_PROBLEM TO SOLVE:_ Please reproduce all of the entries below word for word, line by line.

_DATASET:_
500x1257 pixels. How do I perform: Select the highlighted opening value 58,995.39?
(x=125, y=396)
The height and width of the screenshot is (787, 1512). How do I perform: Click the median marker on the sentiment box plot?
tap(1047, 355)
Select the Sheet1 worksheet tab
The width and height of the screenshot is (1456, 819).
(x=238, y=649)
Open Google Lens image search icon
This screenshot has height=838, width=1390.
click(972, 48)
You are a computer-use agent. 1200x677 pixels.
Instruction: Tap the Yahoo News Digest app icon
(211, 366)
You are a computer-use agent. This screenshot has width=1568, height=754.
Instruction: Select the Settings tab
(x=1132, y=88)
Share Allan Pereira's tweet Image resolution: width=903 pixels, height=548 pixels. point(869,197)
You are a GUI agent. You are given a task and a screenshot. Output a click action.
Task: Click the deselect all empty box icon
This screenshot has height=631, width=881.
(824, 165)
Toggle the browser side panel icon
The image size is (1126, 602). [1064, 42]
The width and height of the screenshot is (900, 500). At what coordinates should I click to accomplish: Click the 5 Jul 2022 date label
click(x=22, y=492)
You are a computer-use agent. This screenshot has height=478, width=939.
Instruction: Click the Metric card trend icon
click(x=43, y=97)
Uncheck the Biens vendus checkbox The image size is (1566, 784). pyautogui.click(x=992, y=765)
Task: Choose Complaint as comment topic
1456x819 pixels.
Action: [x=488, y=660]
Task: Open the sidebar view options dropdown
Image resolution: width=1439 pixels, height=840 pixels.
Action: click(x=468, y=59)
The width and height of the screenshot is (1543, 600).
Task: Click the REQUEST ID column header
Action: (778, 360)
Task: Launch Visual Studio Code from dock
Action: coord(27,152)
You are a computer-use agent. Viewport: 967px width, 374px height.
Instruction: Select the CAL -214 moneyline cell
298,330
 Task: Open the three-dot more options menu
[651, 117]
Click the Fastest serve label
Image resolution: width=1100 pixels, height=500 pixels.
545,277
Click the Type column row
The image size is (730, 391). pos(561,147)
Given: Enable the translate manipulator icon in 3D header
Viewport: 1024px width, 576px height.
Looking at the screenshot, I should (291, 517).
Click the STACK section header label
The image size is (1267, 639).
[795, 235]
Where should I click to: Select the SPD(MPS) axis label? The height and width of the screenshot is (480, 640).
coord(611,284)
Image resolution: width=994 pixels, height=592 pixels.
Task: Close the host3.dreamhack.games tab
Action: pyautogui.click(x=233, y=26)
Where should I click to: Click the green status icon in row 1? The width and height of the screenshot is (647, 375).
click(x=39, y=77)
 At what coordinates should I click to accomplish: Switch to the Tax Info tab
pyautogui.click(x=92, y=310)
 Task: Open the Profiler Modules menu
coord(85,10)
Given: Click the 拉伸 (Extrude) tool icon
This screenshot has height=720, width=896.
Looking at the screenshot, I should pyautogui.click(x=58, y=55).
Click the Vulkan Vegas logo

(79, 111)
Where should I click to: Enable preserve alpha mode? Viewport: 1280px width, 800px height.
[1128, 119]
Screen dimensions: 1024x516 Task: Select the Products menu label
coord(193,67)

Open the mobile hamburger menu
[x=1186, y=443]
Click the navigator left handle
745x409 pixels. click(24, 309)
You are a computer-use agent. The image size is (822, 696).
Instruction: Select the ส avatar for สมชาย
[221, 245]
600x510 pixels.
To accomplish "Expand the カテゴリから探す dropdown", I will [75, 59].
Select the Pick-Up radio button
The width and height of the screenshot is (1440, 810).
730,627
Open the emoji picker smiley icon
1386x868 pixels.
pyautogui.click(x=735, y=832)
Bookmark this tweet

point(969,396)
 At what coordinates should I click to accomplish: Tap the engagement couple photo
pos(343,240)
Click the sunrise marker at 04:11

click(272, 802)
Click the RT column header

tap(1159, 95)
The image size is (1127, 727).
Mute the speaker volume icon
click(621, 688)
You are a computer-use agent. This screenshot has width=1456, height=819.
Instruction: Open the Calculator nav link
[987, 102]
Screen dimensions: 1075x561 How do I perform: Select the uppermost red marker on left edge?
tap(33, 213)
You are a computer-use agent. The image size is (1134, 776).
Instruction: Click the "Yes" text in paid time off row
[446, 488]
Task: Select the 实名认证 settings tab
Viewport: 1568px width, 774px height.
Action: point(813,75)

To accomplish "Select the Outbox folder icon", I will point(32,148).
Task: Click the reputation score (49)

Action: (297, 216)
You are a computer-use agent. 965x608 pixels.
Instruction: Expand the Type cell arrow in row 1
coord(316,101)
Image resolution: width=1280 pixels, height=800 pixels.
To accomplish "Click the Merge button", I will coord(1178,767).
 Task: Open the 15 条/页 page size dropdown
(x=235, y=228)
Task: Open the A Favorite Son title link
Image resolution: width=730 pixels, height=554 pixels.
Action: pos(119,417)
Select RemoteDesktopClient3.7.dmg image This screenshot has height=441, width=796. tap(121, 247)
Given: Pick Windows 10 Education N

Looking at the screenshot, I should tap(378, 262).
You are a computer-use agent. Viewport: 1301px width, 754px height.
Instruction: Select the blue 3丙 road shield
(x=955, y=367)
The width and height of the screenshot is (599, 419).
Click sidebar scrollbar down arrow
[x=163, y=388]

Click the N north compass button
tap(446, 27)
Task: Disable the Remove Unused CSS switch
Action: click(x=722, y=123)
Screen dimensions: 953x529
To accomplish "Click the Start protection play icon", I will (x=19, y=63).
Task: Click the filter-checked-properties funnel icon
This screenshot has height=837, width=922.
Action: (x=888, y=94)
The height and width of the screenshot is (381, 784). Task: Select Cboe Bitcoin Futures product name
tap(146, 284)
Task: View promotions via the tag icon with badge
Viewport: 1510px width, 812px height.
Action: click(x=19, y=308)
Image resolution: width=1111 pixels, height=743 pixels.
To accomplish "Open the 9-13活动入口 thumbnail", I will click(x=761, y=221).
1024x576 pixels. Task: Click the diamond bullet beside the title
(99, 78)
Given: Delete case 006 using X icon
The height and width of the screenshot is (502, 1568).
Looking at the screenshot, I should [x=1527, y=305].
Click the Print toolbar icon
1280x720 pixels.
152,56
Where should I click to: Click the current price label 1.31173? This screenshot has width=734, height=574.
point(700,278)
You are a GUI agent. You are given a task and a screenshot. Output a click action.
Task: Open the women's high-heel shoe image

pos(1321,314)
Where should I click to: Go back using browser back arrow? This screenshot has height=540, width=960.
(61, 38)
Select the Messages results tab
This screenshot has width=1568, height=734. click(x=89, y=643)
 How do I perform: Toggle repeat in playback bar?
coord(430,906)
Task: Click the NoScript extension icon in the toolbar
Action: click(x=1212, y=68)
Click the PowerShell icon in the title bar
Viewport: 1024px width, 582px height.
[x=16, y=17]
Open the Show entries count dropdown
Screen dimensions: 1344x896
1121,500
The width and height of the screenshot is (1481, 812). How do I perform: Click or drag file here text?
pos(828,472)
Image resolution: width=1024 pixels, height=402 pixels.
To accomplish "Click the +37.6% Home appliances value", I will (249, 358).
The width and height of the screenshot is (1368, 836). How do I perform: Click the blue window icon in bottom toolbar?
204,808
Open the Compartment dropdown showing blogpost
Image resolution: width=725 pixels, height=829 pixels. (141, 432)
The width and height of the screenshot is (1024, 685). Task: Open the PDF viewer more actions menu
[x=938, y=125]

_THE COMPLETED TASK:_
500x1257 pixels. How do I perform: Select the highlighted opening value 58,995.39?
(x=125, y=396)
The height and width of the screenshot is (787, 1512). How do I perform: Click the median marker on the sentiment box plot?
tap(1047, 355)
Select the Sheet1 worksheet tab
The width and height of the screenshot is (1456, 819).
(x=238, y=649)
Open Google Lens image search icon
This screenshot has height=838, width=1390.
click(972, 48)
You are a computer-use agent. 1200x677 pixels.
Instruction: Tap the Yahoo News Digest app icon
(211, 366)
You are a computer-use agent. This screenshot has width=1568, height=754.
Instruction: Select the Settings tab
(x=1132, y=88)
Share Allan Pereira's tweet Image resolution: width=903 pixels, height=548 pixels. point(869,197)
You are a GUI agent. You are given a task and a screenshot. Output a click action.
Task: Click the deselect all empty box icon
This screenshot has height=631, width=881.
(824, 165)
Toggle the browser side panel icon
The image size is (1126, 602). [1064, 42]
The width and height of the screenshot is (900, 500). At what coordinates should I click to accomplish: Click the 5 Jul 2022 date label
click(x=22, y=492)
You are a computer-use agent. This screenshot has height=478, width=939.
Instruction: Click the Metric card trend icon
click(x=43, y=97)
Uncheck the Biens vendus checkbox The image size is (1566, 784). pyautogui.click(x=992, y=765)
Task: Choose Complaint as comment topic
1456x819 pixels.
Action: [x=488, y=660]
Task: Open the sidebar view options dropdown
Image resolution: width=1439 pixels, height=840 pixels.
Action: click(x=468, y=59)
The width and height of the screenshot is (1543, 600).
Task: Click the REQUEST ID column header
Action: (778, 360)
Task: Launch Visual Studio Code from dock
Action: coord(27,152)
You are a computer-use agent. Viewport: 967px width, 374px height.
Instruction: Select the CAL -214 moneyline cell
298,330
 Task: Open the three-dot more options menu
[651, 117]
Click the Fastest serve label
Image resolution: width=1100 pixels, height=500 pixels.
545,277
Click the Type column row
The image size is (730, 391). pos(561,147)
Given: Enable the translate manipulator icon in 3D header
Viewport: 1024px width, 576px height.
Looking at the screenshot, I should (291, 517).
Click the STACK section header label
The image size is (1267, 639).
[795, 235]
Where should I click to: Select the SPD(MPS) axis label? The height and width of the screenshot is (480, 640).
coord(611,284)
Image resolution: width=994 pixels, height=592 pixels.
Task: Close the host3.dreamhack.games tab
Action: pyautogui.click(x=233, y=26)
Where should I click to: Click the green status icon in row 1? The width and height of the screenshot is (647, 375).
click(x=39, y=77)
 At what coordinates should I click to accomplish: Switch to the Tax Info tab
pyautogui.click(x=92, y=310)
 Task: Open the Profiler Modules menu
coord(85,10)
Given: Click the 拉伸 (Extrude) tool icon
This screenshot has height=720, width=896.
Looking at the screenshot, I should pyautogui.click(x=58, y=55).
Click the Vulkan Vegas logo

(79, 111)
Where should I click to: Enable preserve alpha mode? Viewport: 1280px width, 800px height.
[1128, 119]
Screen dimensions: 1024x516 Task: Select the Products menu label
coord(193,67)

Open the mobile hamburger menu
[x=1186, y=443]
Click the navigator left handle
745x409 pixels. click(24, 309)
You are a computer-use agent. The image size is (822, 696).
Instruction: Select the ส avatar for สมชาย
[221, 245]
600x510 pixels.
To accomplish "Expand the カテゴリから探す dropdown", I will [75, 59].
Select the Pick-Up radio button
The width and height of the screenshot is (1440, 810).
730,627
Open the emoji picker smiley icon
1386x868 pixels.
pyautogui.click(x=735, y=832)
Bookmark this tweet

point(969,396)
 At what coordinates should I click to accomplish: Tap the engagement couple photo
pos(343,240)
Click the sunrise marker at 04:11

click(272, 802)
Click the RT column header

tap(1159, 95)
The image size is (1127, 727).
Mute the speaker volume icon
click(621, 688)
You are a computer-use agent. This screenshot has width=1456, height=819.
Instruction: Open the Calculator nav link
[987, 102]
Screen dimensions: 1075x561 How do I perform: Select the uppermost red marker on left edge?
tap(33, 213)
You are a computer-use agent. The image size is (1134, 776).
Instruction: Click the "Yes" text in paid time off row
[446, 488]
Task: Select the 实名认证 settings tab
Viewport: 1568px width, 774px height.
Action: point(813,75)

To accomplish "Select the Outbox folder icon", I will point(32,148).
Task: Click the reputation score (49)

Action: (297, 216)
You are a computer-use agent. 965x608 pixels.
Instruction: Expand the Type cell arrow in row 1
coord(316,101)
Image resolution: width=1280 pixels, height=800 pixels.
To accomplish "Click the Merge button", I will coord(1178,767).
 Task: Open the 15 条/页 page size dropdown
(x=235, y=228)
Task: Open the A Favorite Son title link
Image resolution: width=730 pixels, height=554 pixels.
Action: pos(119,417)
Select RemoteDesktopClient3.7.dmg image This screenshot has height=441, width=796. tap(121, 247)
Given: Pick Windows 10 Education N

Looking at the screenshot, I should tap(378, 262).
You are a computer-use agent. Viewport: 1301px width, 754px height.
Instruction: Select the blue 3丙 road shield
(x=955, y=367)
The width and height of the screenshot is (599, 419).
Click sidebar scrollbar down arrow
[x=163, y=388]

Click the N north compass button
tap(446, 27)
Task: Disable the Remove Unused CSS switch
Action: click(x=722, y=123)
Screen dimensions: 953x529
To accomplish "Click the Start protection play icon", I will (x=19, y=63).
Task: Click the filter-checked-properties funnel icon
This screenshot has height=837, width=922.
Action: (x=888, y=94)
The height and width of the screenshot is (381, 784). Task: Select Cboe Bitcoin Futures product name
tap(146, 284)
Task: View promotions via the tag icon with badge
Viewport: 1510px width, 812px height.
Action: click(x=19, y=308)
Image resolution: width=1111 pixels, height=743 pixels.
To accomplish "Open the 9-13活动入口 thumbnail", I will click(x=761, y=221).
1024x576 pixels. Task: Click the diamond bullet beside the title
(99, 78)
Given: Delete case 006 using X icon
The height and width of the screenshot is (502, 1568).
Looking at the screenshot, I should [x=1527, y=305].
Click the Print toolbar icon
1280x720 pixels.
152,56
Where should I click to: Click the current price label 1.31173? This screenshot has width=734, height=574.
point(700,278)
You are a GUI agent. You are given a task and a screenshot. Output a click action.
Task: Open the women's high-heel shoe image

pos(1321,314)
Where should I click to: Go back using browser back arrow? This screenshot has height=540, width=960.
(61, 38)
Select the Messages results tab
This screenshot has width=1568, height=734. click(x=89, y=643)
 How do I perform: Toggle repeat in playback bar?
coord(430,906)
Task: Click the NoScript extension icon in the toolbar
Action: click(x=1212, y=68)
Click the PowerShell icon in the title bar
Viewport: 1024px width, 582px height.
[x=16, y=17]
Open the Show entries count dropdown
Screen dimensions: 1344x896
1121,500
The width and height of the screenshot is (1481, 812). How do I perform: Click or drag file here text?
pos(828,472)
Image resolution: width=1024 pixels, height=402 pixels.
To accomplish "Click the +37.6% Home appliances value", I will (249, 358).
The width and height of the screenshot is (1368, 836). How do I perform: Click the blue window icon in bottom toolbar?
204,808
Open the Compartment dropdown showing blogpost
Image resolution: width=725 pixels, height=829 pixels. (141, 432)
The width and height of the screenshot is (1024, 685). Task: Open the PDF viewer more actions menu
[x=938, y=125]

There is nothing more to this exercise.